Context window constraints are tighter for local models. Any approaches that work well across different page types?

[-]

vincespeeed@reddit

Try the Openwebui tools or functions.I've tried a lot of browsers. I suggest you check out suitable tools on the OpenWebBui marketplace.

SharpRule4025@reddit (OP)

OpenWebUI tools are fine for the interface layer but they don't solve the actual extraction problem. You still need something that hits the page, handles JS rendering, and pulls out just the relevant content before it touches your context window.

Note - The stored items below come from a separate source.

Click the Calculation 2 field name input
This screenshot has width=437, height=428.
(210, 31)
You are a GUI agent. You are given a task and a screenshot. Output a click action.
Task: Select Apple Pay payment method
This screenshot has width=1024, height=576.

That's the part that eats tokens. A product page with all the navigation, footer, and script tags dumped as markdown will burn through your context budget fast. We built an AI extraction layer at alterlab.io that handles this. You point it at a URL, tell it what data you want in plain English, and it returns structured JSON. Cuts token usage by 80 to 95 percent compared to dumping the full page markdown. Handles JS-heavy pages, anti-bot protection, the whole chain.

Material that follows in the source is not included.